Examples of medical diagnoses are Diabetes Mellitus, Tuberculosis, Amputation, Hepatitis, and Chronic Kidney Disease. The medical diagnosis normally does not change. Moreover, through experience and know-how, the specific and precise clinical entity that might be the possible cause of the illness will then be undertaken by the doctor, therefore, providing the proper medication that would cure the illness. On the other hand, a medical diagnosis is made by the physician or advanced health care practitioner that deals more with the disease, medical condition, or pathological state only a practitioner can treat. Nursing diagnoses vs medical diagnoses vs collaborative problems Hence, a nursing diagnosis is focused on care. This includes anything that is a physical, mental, and spiritual type of response. It is called a ‘nursing diagnosis’ because these are matters that hold a distinct and precise action associated with what nurses have the autonomy to take action about with a specific disease or condition. In this context, a nursing diagnosis is based upon the patient’s response to the medical condition. Lastly, a nursing diagnosis refers to one of many diagnoses in the classification system established and approved by NANDA. Those problems are labeled with nursing diagnoses: respectively, Anxiety, Fear, and Disturbed Sleep Pattern.
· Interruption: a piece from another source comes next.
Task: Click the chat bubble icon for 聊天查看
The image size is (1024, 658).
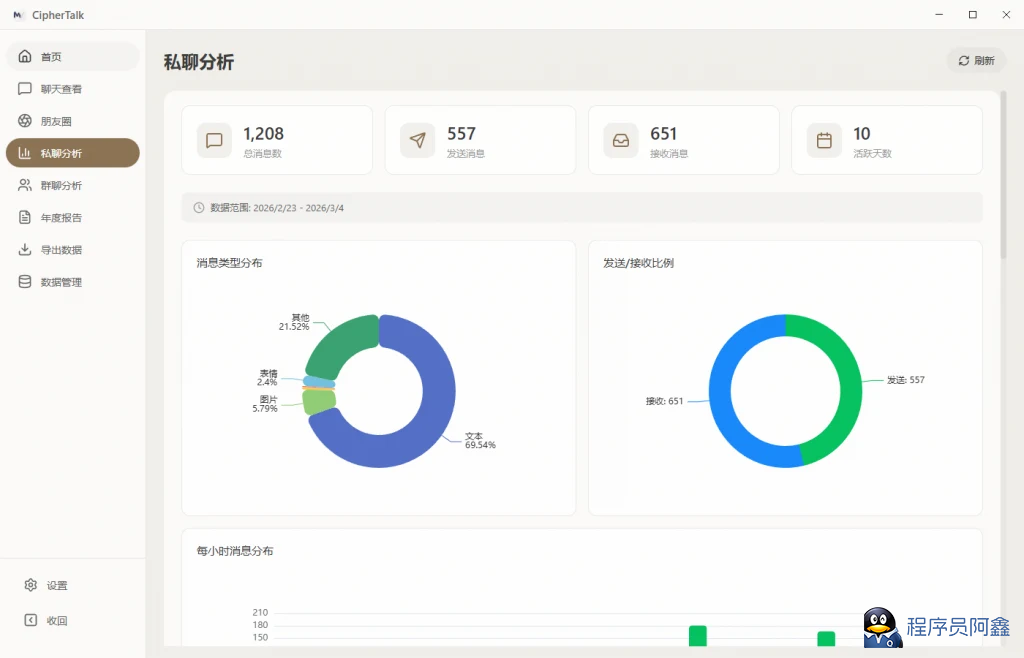Action: (25, 89)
For example, during the assessment, the nurse may recognize that the client feels anxious, fearful, and finds it difficult to sleep. Also, nursing diagnosis applies to the label when nurses assign meaning to collected data appropriately labeled with NANDA-I-approved nursing diagnosis.
It may refer to the distinct second step in the nursing process, diagnosis. The term nursing diagnosis is associated with three different concepts.